The emission spectra in a nonpolar medium (Δf = 0.0001 for n-heptane) revealed the predominance of the LE state for the studied chromophores, as evidenced by the fine structure of the emission spectra and low Stokes shift (no more than 90 nm) (ESI). In a polar medium at Δf > 0.2, the manifestation of the ICT state (440–550 nm) was confirmed by the presence of unstructured emission spectra bands with a Stokes shift of more than 200 nm (ESI). Replacement of aprotic solvents with protic, highly polar methanol induced the appearance of an LE-ICT hybrid state for derivatives 8c and 9a (Figure 7). For a more detailed study of the LE-ICT hybrid process, time-resolved fluorescence decay behavior was studied for 8c and 9a vs. 8g with a pronounced ICT state in methanol. According to the obtained results, in pure methanol, the time-resolved fluorescence decay curves for 8c and 9a were bi-exponential (Table S19), while those for 8g were mono-exponential.
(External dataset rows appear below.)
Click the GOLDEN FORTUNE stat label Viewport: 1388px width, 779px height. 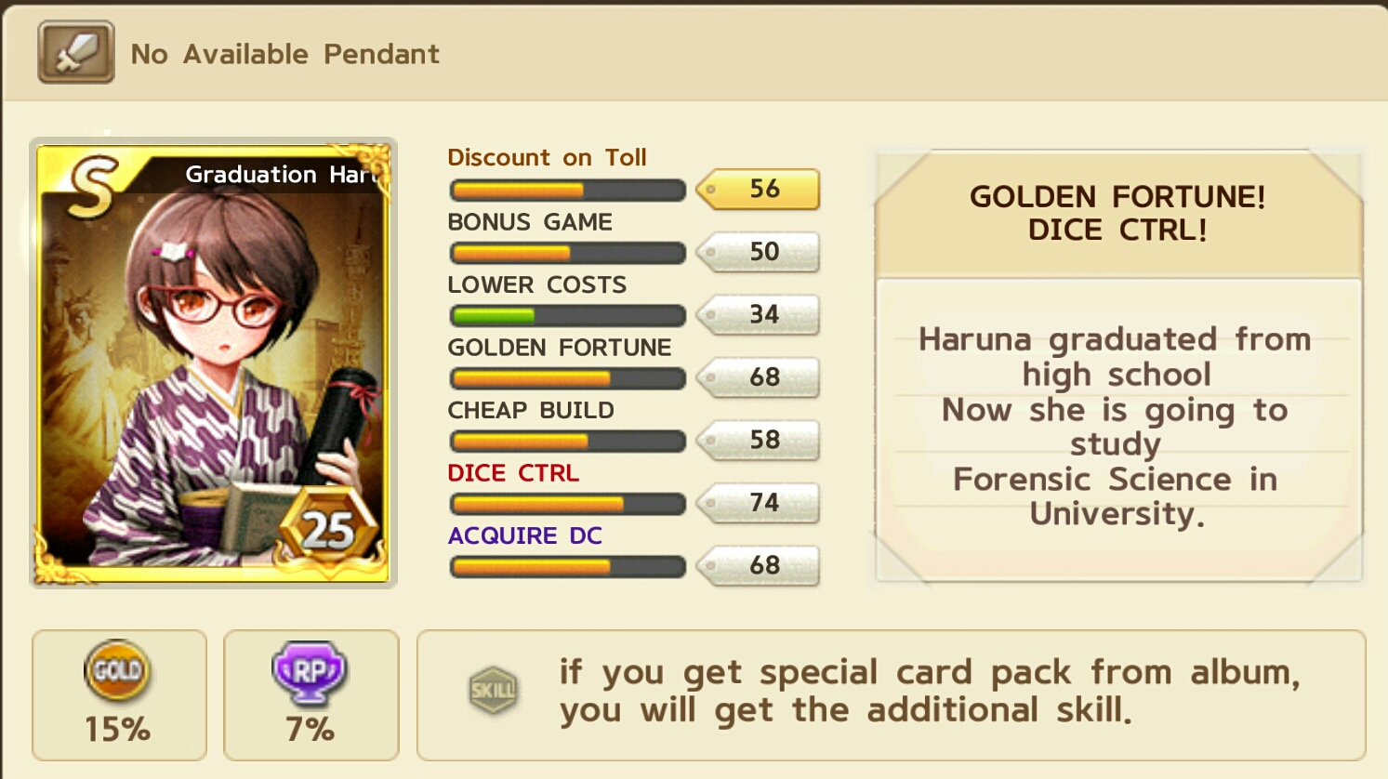point(560,348)
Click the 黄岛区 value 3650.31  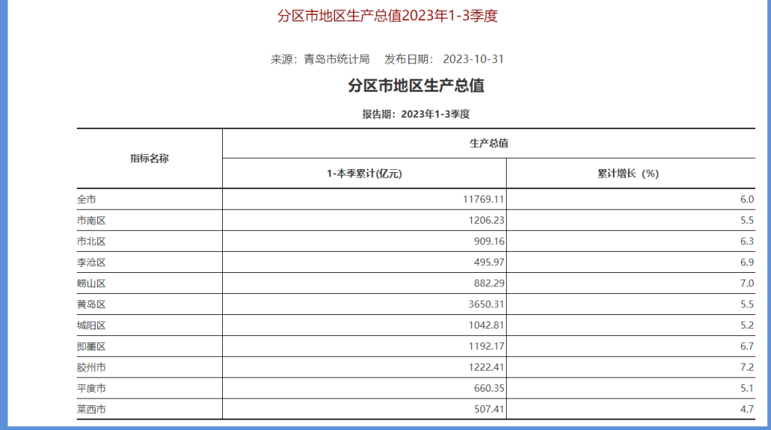click(x=483, y=304)
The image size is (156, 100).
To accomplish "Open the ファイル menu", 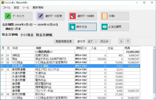I will (6, 8).
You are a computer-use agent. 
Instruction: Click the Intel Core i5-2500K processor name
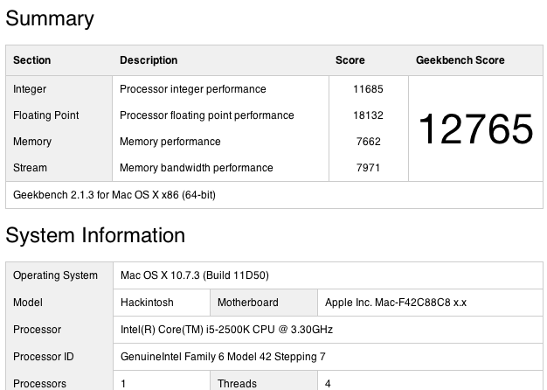pyautogui.click(x=226, y=330)
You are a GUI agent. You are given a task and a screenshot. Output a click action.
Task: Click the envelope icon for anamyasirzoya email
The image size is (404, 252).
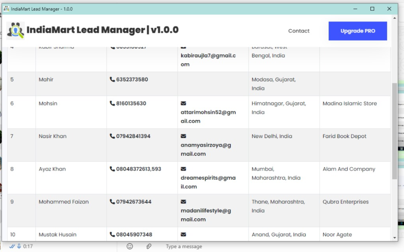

At the same time, the average fluorescence lifetime (τ_av) for 8g in methanol was 6.07 ns, and it was significantly higher than those for 8c and 9a (Table S19). On the other hand, upon excitation at the maximum of the ICT band, the average lifetime was significantly higher (4.18 ns for 8c and 1.64 ns for 9a) than upon excitation at the maximum of the LE band (2.86 ns for 8c and 1.15 ns for 9a) (Table S19).
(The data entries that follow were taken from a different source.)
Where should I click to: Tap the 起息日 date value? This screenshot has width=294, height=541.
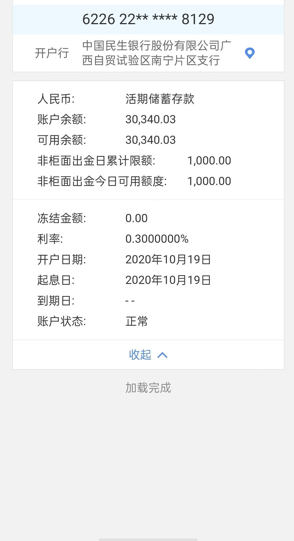tap(168, 280)
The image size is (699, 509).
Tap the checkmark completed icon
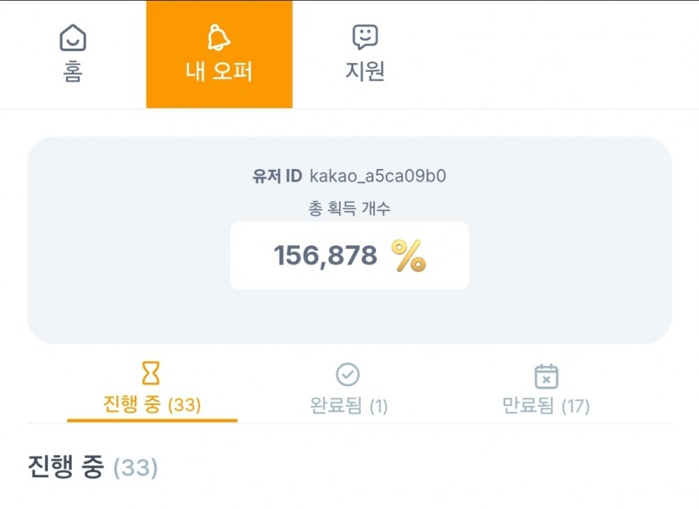coord(347,374)
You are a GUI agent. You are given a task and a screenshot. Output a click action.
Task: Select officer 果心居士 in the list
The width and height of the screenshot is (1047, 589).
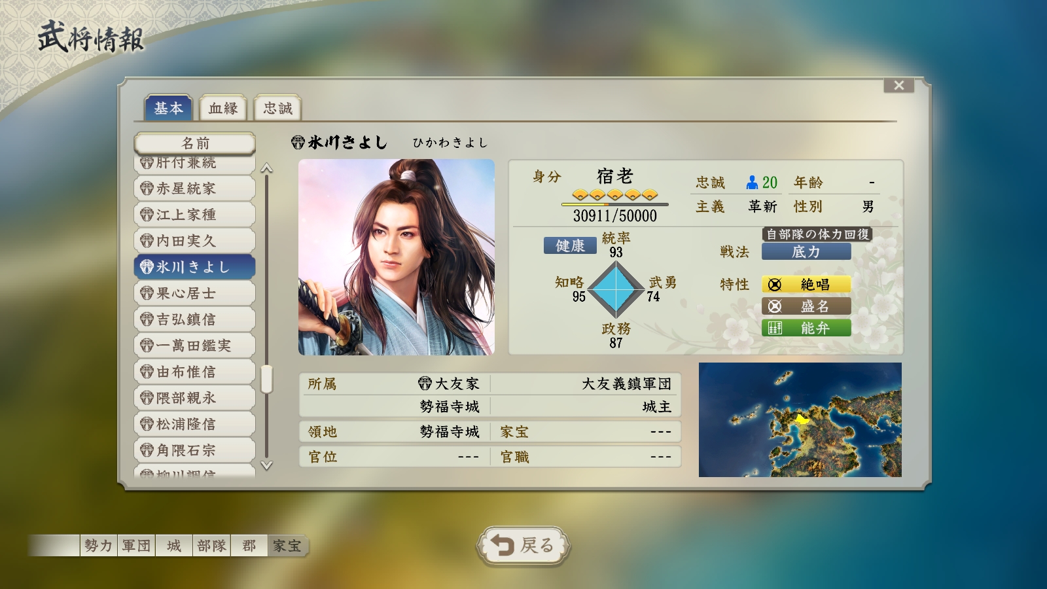click(195, 293)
Thus, a high degree of ICT in the excited state was observed for pyranoindole fluorophores, for example, Δμ ~ 15D for 8c and 8g. In particular, the observed Stokes shift values for 8c were in a range from 7427 cm⁻¹ (n-heptane) to 14,280 cm⁻¹ (MeOH) (Table S8). The experimental results obtained are in good agreement with the DFT calculations. Thus, the calculated values of the difference in the dipole moment of the excited state and ground state in the gas phase (Δμ) for the samples 8c and 8g were 9.3D and 8.1D, respectively, which correspond to the largest dipole moments calculated using the Lippert-Mataga model (15.9D and 15.1D, Table 2).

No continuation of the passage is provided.